**Data records**
.....

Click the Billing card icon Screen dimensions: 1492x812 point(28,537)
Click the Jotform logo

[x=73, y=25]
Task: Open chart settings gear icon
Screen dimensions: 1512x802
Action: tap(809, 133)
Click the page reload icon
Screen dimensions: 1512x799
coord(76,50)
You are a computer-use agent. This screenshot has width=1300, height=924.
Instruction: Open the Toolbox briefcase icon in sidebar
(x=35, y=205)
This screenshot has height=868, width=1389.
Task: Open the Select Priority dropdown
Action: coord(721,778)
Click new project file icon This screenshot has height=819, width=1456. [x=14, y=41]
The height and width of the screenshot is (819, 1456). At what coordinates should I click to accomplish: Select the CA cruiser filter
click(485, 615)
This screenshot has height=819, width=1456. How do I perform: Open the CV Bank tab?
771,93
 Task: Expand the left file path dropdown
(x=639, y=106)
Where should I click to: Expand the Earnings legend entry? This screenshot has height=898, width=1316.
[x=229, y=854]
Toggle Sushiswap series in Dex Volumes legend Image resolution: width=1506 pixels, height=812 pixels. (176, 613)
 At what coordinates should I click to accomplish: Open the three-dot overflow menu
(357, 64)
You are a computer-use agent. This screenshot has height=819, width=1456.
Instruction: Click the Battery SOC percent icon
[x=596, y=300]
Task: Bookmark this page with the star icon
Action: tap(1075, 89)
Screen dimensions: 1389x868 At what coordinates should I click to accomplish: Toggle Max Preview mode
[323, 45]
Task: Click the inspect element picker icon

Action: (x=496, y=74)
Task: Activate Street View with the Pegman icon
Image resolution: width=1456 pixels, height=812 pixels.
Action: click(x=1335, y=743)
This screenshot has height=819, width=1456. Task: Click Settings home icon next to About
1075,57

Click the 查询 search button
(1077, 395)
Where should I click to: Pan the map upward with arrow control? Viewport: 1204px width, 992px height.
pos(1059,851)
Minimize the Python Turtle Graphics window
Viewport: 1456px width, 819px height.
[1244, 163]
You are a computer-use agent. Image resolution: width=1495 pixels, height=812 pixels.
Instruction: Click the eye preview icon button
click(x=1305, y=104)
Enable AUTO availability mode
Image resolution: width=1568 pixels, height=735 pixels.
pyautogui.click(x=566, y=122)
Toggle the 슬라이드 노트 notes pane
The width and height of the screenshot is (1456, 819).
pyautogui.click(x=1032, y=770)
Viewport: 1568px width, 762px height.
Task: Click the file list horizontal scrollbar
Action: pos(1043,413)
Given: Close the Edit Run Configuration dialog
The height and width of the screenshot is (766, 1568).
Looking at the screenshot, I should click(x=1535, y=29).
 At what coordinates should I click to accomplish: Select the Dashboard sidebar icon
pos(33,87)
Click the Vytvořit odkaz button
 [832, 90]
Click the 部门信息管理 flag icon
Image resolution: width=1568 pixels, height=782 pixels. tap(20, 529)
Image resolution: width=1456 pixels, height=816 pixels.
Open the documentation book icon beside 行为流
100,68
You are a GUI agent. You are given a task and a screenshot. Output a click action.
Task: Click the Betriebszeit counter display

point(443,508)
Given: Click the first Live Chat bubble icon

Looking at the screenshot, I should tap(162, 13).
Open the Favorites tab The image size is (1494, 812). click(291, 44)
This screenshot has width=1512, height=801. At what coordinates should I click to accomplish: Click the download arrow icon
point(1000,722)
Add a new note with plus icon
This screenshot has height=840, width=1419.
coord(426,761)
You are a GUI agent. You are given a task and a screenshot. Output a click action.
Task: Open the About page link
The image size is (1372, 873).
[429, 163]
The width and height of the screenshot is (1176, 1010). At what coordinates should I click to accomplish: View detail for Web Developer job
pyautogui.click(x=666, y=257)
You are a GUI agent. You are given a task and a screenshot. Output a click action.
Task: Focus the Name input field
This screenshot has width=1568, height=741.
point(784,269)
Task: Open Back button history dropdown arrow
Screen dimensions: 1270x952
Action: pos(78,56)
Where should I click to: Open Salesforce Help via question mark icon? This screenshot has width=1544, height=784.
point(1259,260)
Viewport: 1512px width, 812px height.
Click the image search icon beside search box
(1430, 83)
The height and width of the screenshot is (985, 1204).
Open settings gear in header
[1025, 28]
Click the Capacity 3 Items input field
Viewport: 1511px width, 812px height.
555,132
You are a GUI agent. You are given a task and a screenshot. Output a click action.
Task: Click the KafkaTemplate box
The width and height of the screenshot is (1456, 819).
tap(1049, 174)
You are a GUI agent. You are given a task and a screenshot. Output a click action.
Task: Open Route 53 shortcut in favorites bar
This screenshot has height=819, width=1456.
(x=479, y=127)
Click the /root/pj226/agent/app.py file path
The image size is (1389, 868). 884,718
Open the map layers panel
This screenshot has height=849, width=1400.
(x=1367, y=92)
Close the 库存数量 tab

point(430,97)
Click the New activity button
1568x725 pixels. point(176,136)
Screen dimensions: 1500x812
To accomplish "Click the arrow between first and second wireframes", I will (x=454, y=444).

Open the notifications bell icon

.....

**Directions for this task**
From the first line to the last, copy the data exactly.

**Result of this task**
Click the Billing card icon Screen dimensions: 1492x812 point(28,537)
Click the Jotform logo

[x=73, y=25]
Task: Open chart settings gear icon
Screen dimensions: 1512x802
Action: tap(809, 133)
Click the page reload icon
Screen dimensions: 1512x799
coord(76,50)
You are a computer-use agent. This screenshot has width=1300, height=924.
Instruction: Open the Toolbox briefcase icon in sidebar
(x=35, y=205)
This screenshot has height=868, width=1389.
Task: Open the Select Priority dropdown
Action: coord(721,778)
Click new project file icon This screenshot has height=819, width=1456. [x=14, y=41]
The height and width of the screenshot is (819, 1456). At what coordinates should I click to accomplish: Select the CA cruiser filter
click(485, 615)
This screenshot has height=819, width=1456. How do I perform: Open the CV Bank tab?
771,93
 Task: Expand the left file path dropdown
(x=639, y=106)
Where should I click to: Expand the Earnings legend entry? This screenshot has height=898, width=1316.
[x=229, y=854]
Toggle Sushiswap series in Dex Volumes legend Image resolution: width=1506 pixels, height=812 pixels. (176, 613)
 At what coordinates should I click to accomplish: Open the three-dot overflow menu
(357, 64)
You are a computer-use agent. This screenshot has height=819, width=1456.
Instruction: Click the Battery SOC percent icon
[x=596, y=300]
Task: Bookmark this page with the star icon
Action: tap(1075, 89)
Screen dimensions: 1389x868 At what coordinates should I click to accomplish: Toggle Max Preview mode
[323, 45]
Task: Click the inspect element picker icon

Action: (x=496, y=74)
Task: Activate Street View with the Pegman icon
Image resolution: width=1456 pixels, height=812 pixels.
Action: click(x=1335, y=743)
This screenshot has height=819, width=1456. Task: Click Settings home icon next to About
1075,57

Click the 查询 search button
(1077, 395)
Where should I click to: Pan the map upward with arrow control? Viewport: 1204px width, 992px height.
pos(1059,851)
Minimize the Python Turtle Graphics window
Viewport: 1456px width, 819px height.
[1244, 163]
You are a computer-use agent. Image resolution: width=1495 pixels, height=812 pixels.
Instruction: Click the eye preview icon button
click(x=1305, y=104)
Enable AUTO availability mode
Image resolution: width=1568 pixels, height=735 pixels.
pyautogui.click(x=566, y=122)
Toggle the 슬라이드 노트 notes pane
The width and height of the screenshot is (1456, 819).
pyautogui.click(x=1032, y=770)
Viewport: 1568px width, 762px height.
Task: Click the file list horizontal scrollbar
Action: pos(1043,413)
Given: Close the Edit Run Configuration dialog
The height and width of the screenshot is (766, 1568).
Looking at the screenshot, I should click(x=1535, y=29).
 At what coordinates should I click to accomplish: Select the Dashboard sidebar icon
pos(33,87)
Click the Vytvořit odkaz button
 [832, 90]
Click the 部门信息管理 flag icon
Image resolution: width=1568 pixels, height=782 pixels. tap(20, 529)
Image resolution: width=1456 pixels, height=816 pixels.
Open the documentation book icon beside 行为流
100,68
You are a GUI agent. You are given a task and a screenshot. Output a click action.
Task: Click the Betriebszeit counter display

point(443,508)
Given: Click the first Live Chat bubble icon

Looking at the screenshot, I should tap(162, 13).
Open the Favorites tab The image size is (1494, 812). click(291, 44)
This screenshot has width=1512, height=801. At what coordinates should I click to accomplish: Click the download arrow icon
point(1000,722)
Add a new note with plus icon
This screenshot has height=840, width=1419.
coord(426,761)
You are a GUI agent. You are given a task and a screenshot. Output a click action.
Task: Open the About page link
The image size is (1372, 873).
[429, 163]
The width and height of the screenshot is (1176, 1010). At what coordinates should I click to accomplish: View detail for Web Developer job
pyautogui.click(x=666, y=257)
You are a GUI agent. You are given a task and a screenshot. Output a click action.
Task: Focus the Name input field
This screenshot has width=1568, height=741.
point(784,269)
Task: Open Back button history dropdown arrow
Screen dimensions: 1270x952
Action: pos(78,56)
Where should I click to: Open Salesforce Help via question mark icon? This screenshot has width=1544, height=784.
point(1259,260)
Viewport: 1512px width, 812px height.
Click the image search icon beside search box
(1430, 83)
The height and width of the screenshot is (985, 1204).
Open settings gear in header
[1025, 28]
Click the Capacity 3 Items input field
Viewport: 1511px width, 812px height.
555,132
You are a GUI agent. You are given a task and a screenshot. Output a click action.
Task: Click the KafkaTemplate box
The width and height of the screenshot is (1456, 819).
tap(1049, 174)
You are a GUI agent. You are given a task and a screenshot. Output a click action.
Task: Open Route 53 shortcut in favorites bar
This screenshot has height=819, width=1456.
(x=479, y=127)
Click the /root/pj226/agent/app.py file path
The image size is (1389, 868). 884,718
Open the map layers panel
This screenshot has height=849, width=1400.
(x=1367, y=92)
Close the 库存数量 tab

point(430,97)
Click the New activity button
1568x725 pixels. point(176,136)
Screen dimensions: 1500x812
To accomplish "Click the arrow between first and second wireframes", I will (x=454, y=444).

Open the notifications bell icon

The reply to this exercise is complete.